:: LISTED ENTRIES

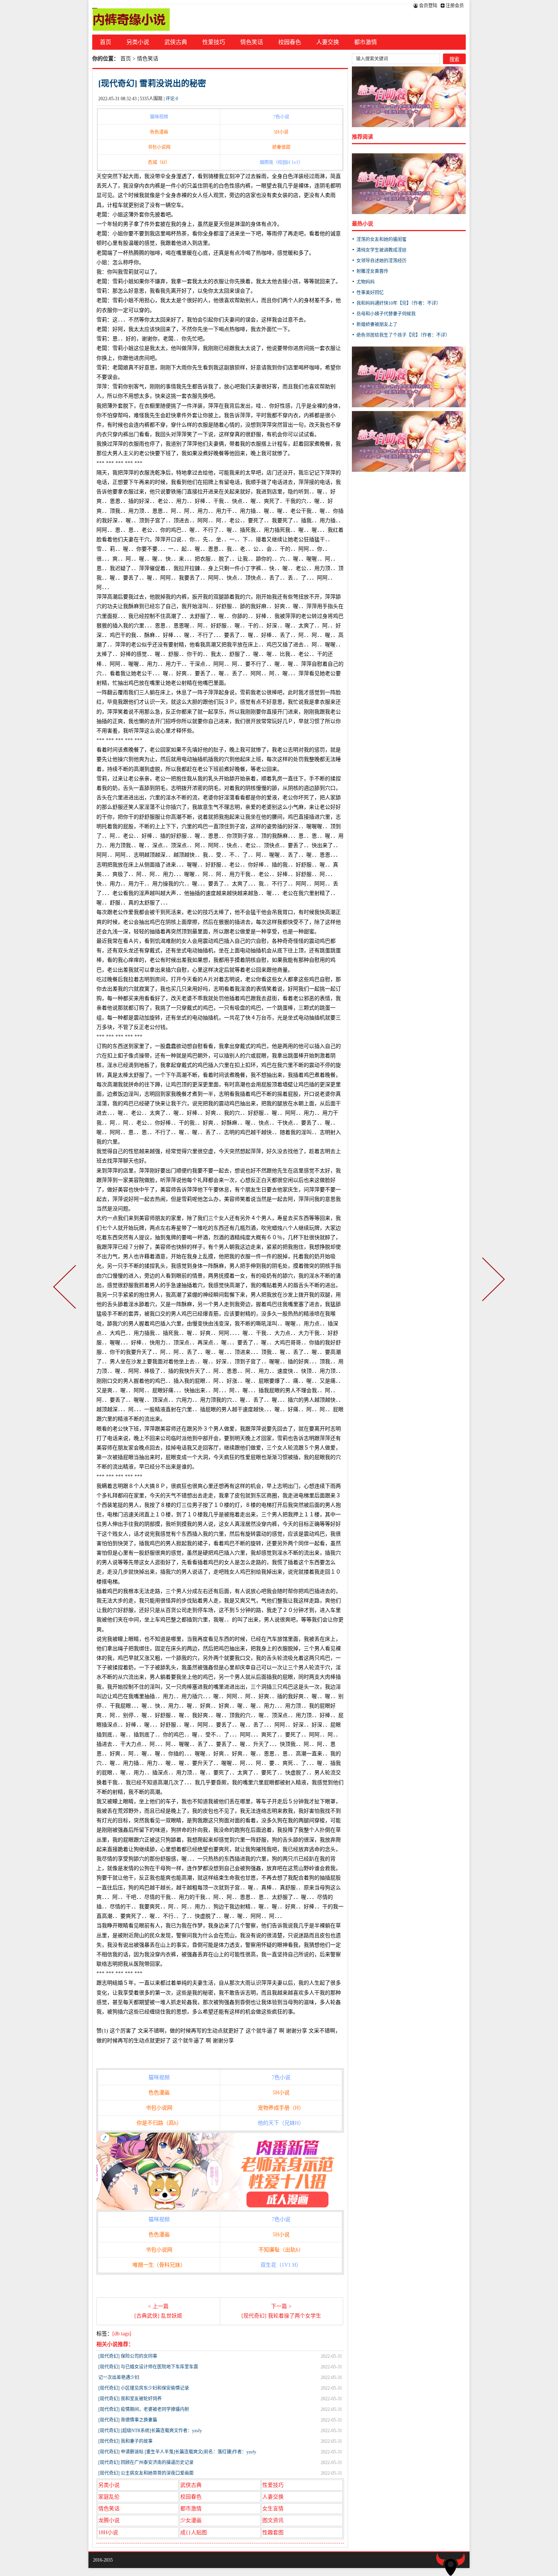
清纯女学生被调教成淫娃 (381, 250)
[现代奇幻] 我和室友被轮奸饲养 (130, 2398)
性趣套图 (273, 2532)
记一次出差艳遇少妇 (118, 2377)
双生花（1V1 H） (280, 2265)
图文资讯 (273, 2520)
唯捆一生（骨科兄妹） (159, 2265)
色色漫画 (159, 132)
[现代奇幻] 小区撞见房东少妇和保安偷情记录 (143, 2388)
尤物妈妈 (365, 282)
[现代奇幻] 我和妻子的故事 (125, 2441)
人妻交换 (327, 42)
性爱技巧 (213, 42)
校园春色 (289, 42)
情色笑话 (251, 42)
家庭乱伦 (109, 2497)
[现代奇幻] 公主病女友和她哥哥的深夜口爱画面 (146, 2473)
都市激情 (365, 42)
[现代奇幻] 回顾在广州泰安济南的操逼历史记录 (146, 2462)
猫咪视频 (159, 117)
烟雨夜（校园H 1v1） (281, 162)
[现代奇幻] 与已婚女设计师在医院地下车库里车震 (148, 2367)
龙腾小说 (109, 2520)
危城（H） (159, 162)
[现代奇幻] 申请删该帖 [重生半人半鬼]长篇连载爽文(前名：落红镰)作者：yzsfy (177, 2452)
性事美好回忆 (370, 292)
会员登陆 (427, 5)
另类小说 (137, 42)
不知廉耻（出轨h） (281, 2250)
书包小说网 (159, 147)
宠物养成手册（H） (281, 2108)
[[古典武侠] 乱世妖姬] (66, 1288)
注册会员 (454, 5)
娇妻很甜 (281, 147)
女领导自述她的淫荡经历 (381, 260)
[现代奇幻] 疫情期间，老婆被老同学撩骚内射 (143, 2409)
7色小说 (281, 117)
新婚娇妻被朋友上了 (376, 324)
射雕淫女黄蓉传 (372, 271)
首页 (105, 42)
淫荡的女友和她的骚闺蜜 (381, 239)
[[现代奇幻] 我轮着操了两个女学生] (491, 1288)
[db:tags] (121, 2334)
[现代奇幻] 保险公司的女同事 (127, 2356)
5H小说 (281, 132)
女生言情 (273, 2508)
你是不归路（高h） (159, 2123)
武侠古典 (175, 42)
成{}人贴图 (193, 2532)
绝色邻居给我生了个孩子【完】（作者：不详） (403, 335)
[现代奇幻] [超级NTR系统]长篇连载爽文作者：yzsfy (150, 2430)
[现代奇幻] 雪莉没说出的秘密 (152, 83)
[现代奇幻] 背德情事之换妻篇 (127, 2420)
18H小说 (108, 2532)
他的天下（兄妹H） (281, 2123)
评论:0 (172, 98)
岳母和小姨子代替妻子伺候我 (386, 314)
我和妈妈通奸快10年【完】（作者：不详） (398, 303)
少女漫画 (191, 2520)
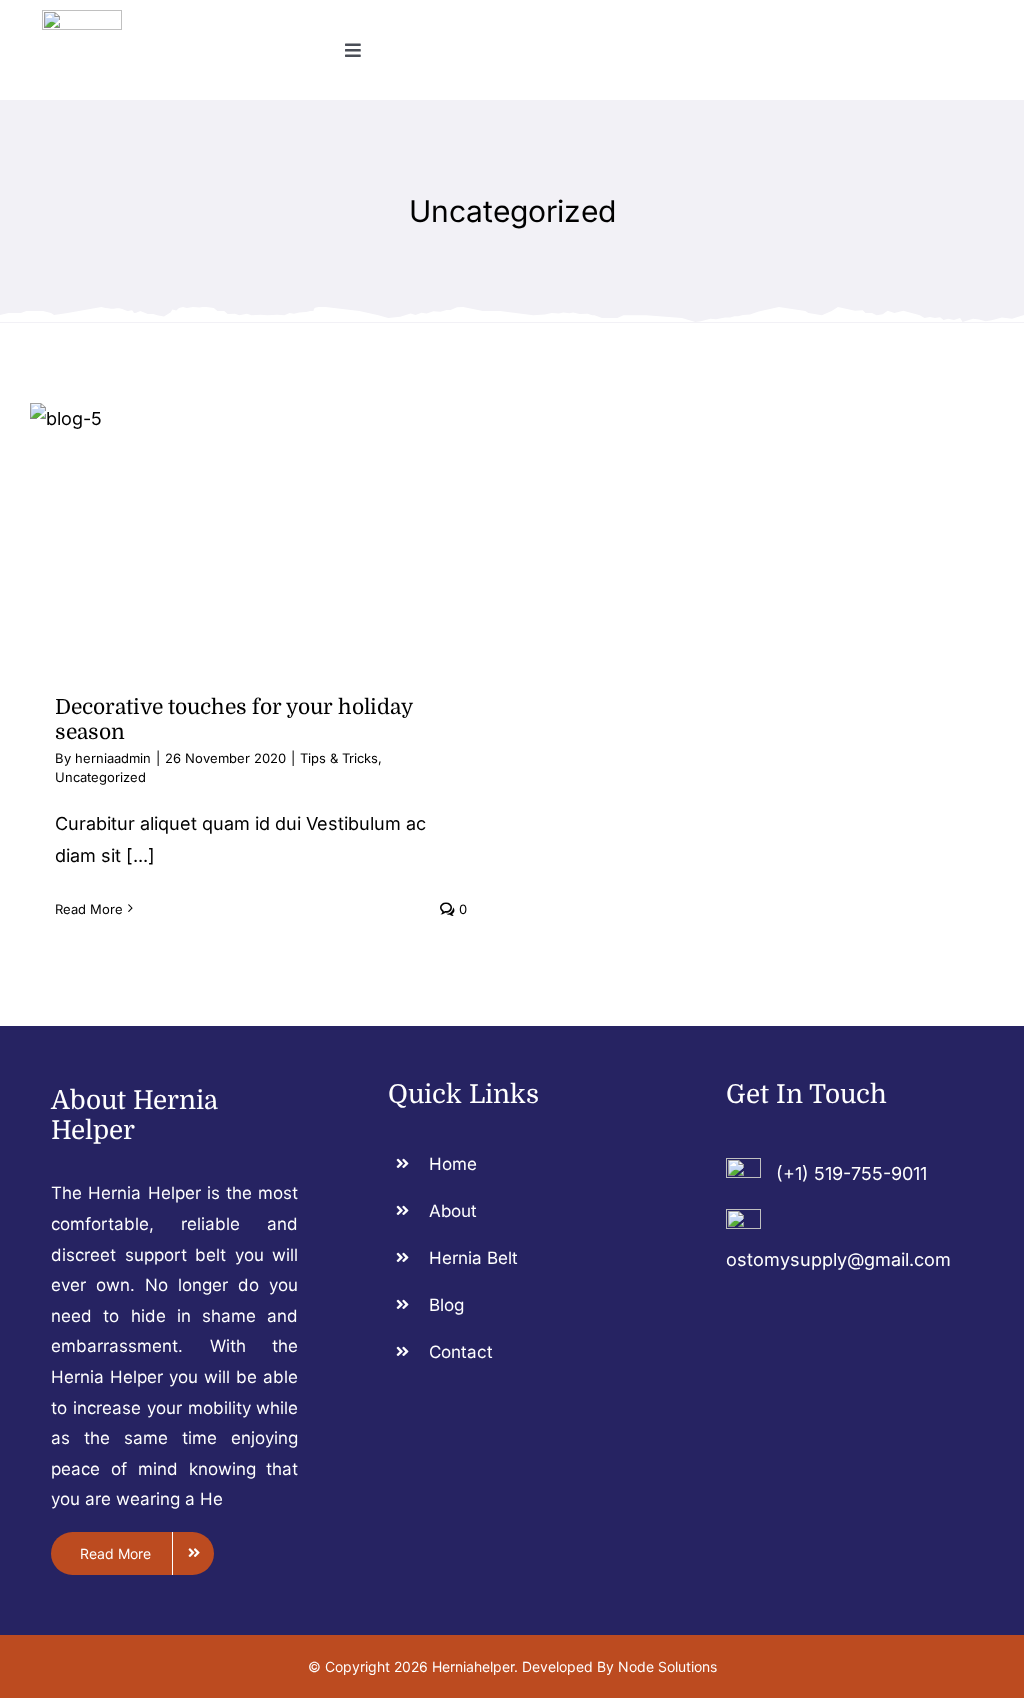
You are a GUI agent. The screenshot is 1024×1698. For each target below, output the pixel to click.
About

::::

[YOUR ASSIGNMENT]
Give the records above again in full and exactly, but exclude every picture.

[RESPONSE TO THE EXERCISE]
清纯女学生被调教成淫娃 (381, 250)
[现代奇幻] 我和室友被轮奸饲养 (130, 2398)
性趣套图 (273, 2532)
记一次出差艳遇少妇 (118, 2377)
双生花（1V1 H） (280, 2265)
图文资讯 (273, 2520)
唯捆一生（骨科兄妹） (159, 2265)
色色漫画 (159, 132)
[现代奇幻] 小区撞见房东少妇和保安偷情记录 (143, 2388)
尤物妈妈 (365, 282)
[现代奇幻] 我和妻子的故事 (125, 2441)
人妻交换 (327, 42)
性爱技巧 (213, 42)
校园春色 (289, 42)
情色笑话 (251, 42)
家庭乱伦 (109, 2497)
[现代奇幻] 公主病女友和她哥哥的深夜口爱画面 (146, 2473)
都市激情 (365, 42)
[现代奇幻] 回顾在广州泰安济南的操逼历史记录 (146, 2462)
猫咪视频 (159, 117)
烟雨夜（校园H 1v1） (281, 162)
[现代奇幻] 与已婚女设计师在医院地下车库里车震 (148, 2367)
龙腾小说 (109, 2520)
危城（H） (159, 162)
[现代奇幻] 申请删该帖 [重生半人半鬼]长篇连载爽文(前名：落红镰)作者：yzsfy (177, 2452)
性事美好回忆 (370, 292)
会员登陆 (427, 5)
另类小说 (137, 42)
不知廉耻（出轨h） (281, 2250)
书包小说网 (159, 147)
宠物养成手册（H） (281, 2108)
[[古典武侠] 乱世妖姬] (66, 1288)
注册会员 (454, 5)
娇妻很甜 (281, 147)
女领导自述她的淫荡经历 (381, 260)
[现代奇幻] 疫情期间，老婆被老同学撩骚内射 (143, 2409)
7色小说 (281, 117)
新婚娇妻被朋友上了 (376, 324)
射雕淫女黄蓉传 (372, 271)
首页 (105, 42)
淫荡的女友和她的骚闺蜜 (381, 239)
[[现代奇幻] 我轮着操了两个女学生] (491, 1288)
[db:tags] (121, 2334)
[现代奇幻] 保险公司的女同事 (127, 2356)
5H小说 (281, 132)
女生言情 (273, 2508)
你是不归路（高h） (159, 2123)
武侠古典 (175, 42)
成{}人贴图 (193, 2532)
绝色邻居给我生了个孩子【完】（作者：不详） (403, 335)
[现代奇幻] [超级NTR系统]长篇连载爽文作者：yzsfy (150, 2430)
[现代奇幻] 雪莉没说出的秘密 (152, 83)
[现代奇幻] 背德情事之换妻篇 (127, 2420)
18H小说 (108, 2532)
他的天下（兄妹H） (281, 2123)
评论:0 (172, 98)
岳母和小姨子代替妻子伺候我 (386, 314)
我和妈妈通奸快10年【完】（作者：不详） (398, 303)
少女漫画 (191, 2520)
You are a GUI agent. The screenshot is 1024×1698. For each target below, output the pixel to click.
About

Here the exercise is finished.